*** Recorded information ***

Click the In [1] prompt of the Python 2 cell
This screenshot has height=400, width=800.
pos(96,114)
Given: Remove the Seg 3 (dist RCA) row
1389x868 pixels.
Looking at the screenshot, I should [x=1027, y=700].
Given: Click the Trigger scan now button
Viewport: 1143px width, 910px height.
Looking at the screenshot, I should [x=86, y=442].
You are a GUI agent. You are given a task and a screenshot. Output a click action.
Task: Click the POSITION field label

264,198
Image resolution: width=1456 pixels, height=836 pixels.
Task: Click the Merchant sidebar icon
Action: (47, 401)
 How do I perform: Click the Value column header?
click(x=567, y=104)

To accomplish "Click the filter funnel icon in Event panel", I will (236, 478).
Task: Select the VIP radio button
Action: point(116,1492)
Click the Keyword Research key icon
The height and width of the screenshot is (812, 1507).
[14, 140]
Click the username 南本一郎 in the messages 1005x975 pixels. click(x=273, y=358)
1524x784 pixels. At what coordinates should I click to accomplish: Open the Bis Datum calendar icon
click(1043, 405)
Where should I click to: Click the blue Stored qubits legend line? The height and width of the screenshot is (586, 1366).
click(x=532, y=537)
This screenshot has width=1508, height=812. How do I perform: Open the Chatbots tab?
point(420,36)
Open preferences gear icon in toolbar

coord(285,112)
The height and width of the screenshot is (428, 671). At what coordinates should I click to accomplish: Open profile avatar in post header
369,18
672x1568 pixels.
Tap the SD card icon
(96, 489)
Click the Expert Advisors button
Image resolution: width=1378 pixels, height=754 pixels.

*** End of Recorded information ***

Copy the records above exactly, leaving nothing out.

■ **Answer to the problem**:
Click the In [1] prompt of the Python 2 cell
This screenshot has height=400, width=800.
pos(96,114)
Given: Remove the Seg 3 (dist RCA) row
1389x868 pixels.
Looking at the screenshot, I should [x=1027, y=700].
Given: Click the Trigger scan now button
Viewport: 1143px width, 910px height.
Looking at the screenshot, I should [x=86, y=442].
You are a GUI agent. You are given a task and a screenshot. Output a click action.
Task: Click the POSITION field label

264,198
Image resolution: width=1456 pixels, height=836 pixels.
Task: Click the Merchant sidebar icon
Action: (47, 401)
 How do I perform: Click the Value column header?
click(x=567, y=104)

To accomplish "Click the filter funnel icon in Event panel", I will (236, 478).
Task: Select the VIP radio button
Action: point(116,1492)
Click the Keyword Research key icon
The height and width of the screenshot is (812, 1507).
[14, 140]
Click the username 南本一郎 in the messages 1005x975 pixels. click(x=273, y=358)
1524x784 pixels. At what coordinates should I click to accomplish: Open the Bis Datum calendar icon
click(1043, 405)
Where should I click to: Click the blue Stored qubits legend line? The height and width of the screenshot is (586, 1366).
click(x=532, y=537)
This screenshot has width=1508, height=812. How do I perform: Open the Chatbots tab?
point(420,36)
Open preferences gear icon in toolbar

coord(285,112)
The height and width of the screenshot is (428, 671). At what coordinates should I click to accomplish: Open profile avatar in post header
369,18
672x1568 pixels.
Tap the SD card icon
(96, 489)
Click the Expert Advisors button
Image resolution: width=1378 pixels, height=754 pixels.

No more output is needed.